Not only open source and reliable EDA tools have important significance and research and development motivation for the Chinese market, but the customization of open source EDA tools can also drive the exploration of emerging and emerging technologies in China. At the same time, the challenges facing our country are also very obvious, including chip integration needs to connect algorithms and physical aspects, designing a lot of complex expertise; developing a complete EDA tool chain requires the support and maintenance of many communities; EDA tools running large-scale design Need a lot of high performanceserver.
Finally, Dr. Luo Guojie proposed three steps on how to further enhance the ecosystem of open source EDA tools: First, time-limited back-end integration, solving chip manufacturer interfaces and tools to solve the contradiction between open source EDA and relatively closed-source manufacturing is data; second, from open source hardware From the perspective, support EDA methods for open source IP, and promote the integration of open source IP and EDA communities; third, establish a complete ecosystem of IP+EDA+ development data, and implement tape verification of tools and processes.
At the end of the forum, Yu Zikai, a doctoral student at the Institute of Computing Technology of the Chinese Academy of Sciences, gave a speech entitled "Labeled Development Based on Labeled RISC-V".He introduced the solution to reduce the threshold development - chip agile development, and from the research projects he participated in, shared the advantages of agile development and some experience.
PhD student Yu Zikai, Institute of Computing Technology, Chinese Academy of Sciences
At present, chip development requires considerable manpower and time to carry out, and has certain risks. The threshold for chip development has always been high. In this context, one of the solutions is chip agile development, which can effectively reduce development costs, but also requires three prerequisites: an open instruction set, an open source micro-architecture implementation, and a The design language of the agile development method. The open instruction set RISC-V designed by the University of California at Berkeley, and its open SoC implementation of Rocket Chip project source code, and a hardware construction language for agile development, Chisel, constitute the realization of chip agile development. "The new three carriages."

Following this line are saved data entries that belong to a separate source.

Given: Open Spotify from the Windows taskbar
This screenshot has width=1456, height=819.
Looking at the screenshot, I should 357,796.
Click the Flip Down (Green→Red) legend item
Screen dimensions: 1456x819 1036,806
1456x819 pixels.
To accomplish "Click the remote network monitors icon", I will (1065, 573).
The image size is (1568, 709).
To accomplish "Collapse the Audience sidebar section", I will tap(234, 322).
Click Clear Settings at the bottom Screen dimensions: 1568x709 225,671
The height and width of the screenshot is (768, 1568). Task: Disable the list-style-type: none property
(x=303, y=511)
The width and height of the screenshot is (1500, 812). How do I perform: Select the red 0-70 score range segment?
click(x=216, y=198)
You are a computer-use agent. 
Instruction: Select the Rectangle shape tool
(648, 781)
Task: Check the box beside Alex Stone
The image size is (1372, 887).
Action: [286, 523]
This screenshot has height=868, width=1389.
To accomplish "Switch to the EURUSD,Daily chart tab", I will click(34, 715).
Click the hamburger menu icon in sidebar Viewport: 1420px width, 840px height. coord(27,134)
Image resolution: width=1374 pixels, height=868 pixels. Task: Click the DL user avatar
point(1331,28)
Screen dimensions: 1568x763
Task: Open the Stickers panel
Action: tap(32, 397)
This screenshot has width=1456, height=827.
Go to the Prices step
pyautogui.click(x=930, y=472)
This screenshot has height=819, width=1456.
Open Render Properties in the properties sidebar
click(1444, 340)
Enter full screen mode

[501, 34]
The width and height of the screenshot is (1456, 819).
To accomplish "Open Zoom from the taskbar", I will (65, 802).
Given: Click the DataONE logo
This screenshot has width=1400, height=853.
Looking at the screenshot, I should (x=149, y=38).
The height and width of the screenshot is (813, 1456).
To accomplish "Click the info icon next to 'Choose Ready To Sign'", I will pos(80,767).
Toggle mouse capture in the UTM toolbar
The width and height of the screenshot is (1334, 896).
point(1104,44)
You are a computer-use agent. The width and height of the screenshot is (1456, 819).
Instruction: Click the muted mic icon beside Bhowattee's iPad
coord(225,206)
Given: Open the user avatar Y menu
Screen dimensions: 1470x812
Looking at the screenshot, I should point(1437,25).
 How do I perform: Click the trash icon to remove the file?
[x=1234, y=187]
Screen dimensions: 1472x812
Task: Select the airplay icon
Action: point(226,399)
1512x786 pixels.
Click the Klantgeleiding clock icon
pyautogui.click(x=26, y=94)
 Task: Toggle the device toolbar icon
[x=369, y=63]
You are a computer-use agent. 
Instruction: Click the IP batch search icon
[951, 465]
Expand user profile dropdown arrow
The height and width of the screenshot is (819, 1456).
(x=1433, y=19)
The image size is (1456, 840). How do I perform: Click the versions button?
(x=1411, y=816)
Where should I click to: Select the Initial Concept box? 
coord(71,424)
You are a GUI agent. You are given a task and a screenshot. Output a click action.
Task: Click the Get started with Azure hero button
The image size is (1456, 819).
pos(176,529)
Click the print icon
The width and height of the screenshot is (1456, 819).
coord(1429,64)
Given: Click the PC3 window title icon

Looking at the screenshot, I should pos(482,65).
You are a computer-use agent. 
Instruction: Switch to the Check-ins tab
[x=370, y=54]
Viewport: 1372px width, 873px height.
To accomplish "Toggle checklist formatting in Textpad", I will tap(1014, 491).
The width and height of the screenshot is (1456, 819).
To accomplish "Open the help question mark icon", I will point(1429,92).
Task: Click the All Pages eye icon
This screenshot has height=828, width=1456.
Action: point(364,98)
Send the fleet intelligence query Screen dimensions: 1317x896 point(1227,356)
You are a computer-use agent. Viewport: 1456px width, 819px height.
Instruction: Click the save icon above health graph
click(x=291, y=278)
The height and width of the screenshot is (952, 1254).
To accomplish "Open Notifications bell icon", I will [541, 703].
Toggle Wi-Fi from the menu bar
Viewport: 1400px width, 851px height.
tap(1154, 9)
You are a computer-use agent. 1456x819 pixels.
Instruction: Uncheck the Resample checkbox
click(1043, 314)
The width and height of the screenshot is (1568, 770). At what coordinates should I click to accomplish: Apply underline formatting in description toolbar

Dr. Yu Zikai was based on several cases in the development of the “Labeled RISC-V” project by the Institute of Computing Technology of the Chinese Academy of Sciences. He summarized the advantages of agile development and the experience of selecting tools and languages in the process:
Compared with traditional development, agile development can achieve an order of magnitude improvement in coding efficiency, while achieving comparable or even better performance, power consumption and area than traditional hardware development models;
An open and active instruction set ecosystem (such as RISC-V) and its open source microarchitecture design are necessary to drive innovation in chip development;
Chisel's overall signal connectivity, metaprogramming, object-oriented programming, and functional programming can significantly reduce code size and improve code maintainability, but at the same time, Chisel and back-end coordination still have a number of issues to be improved.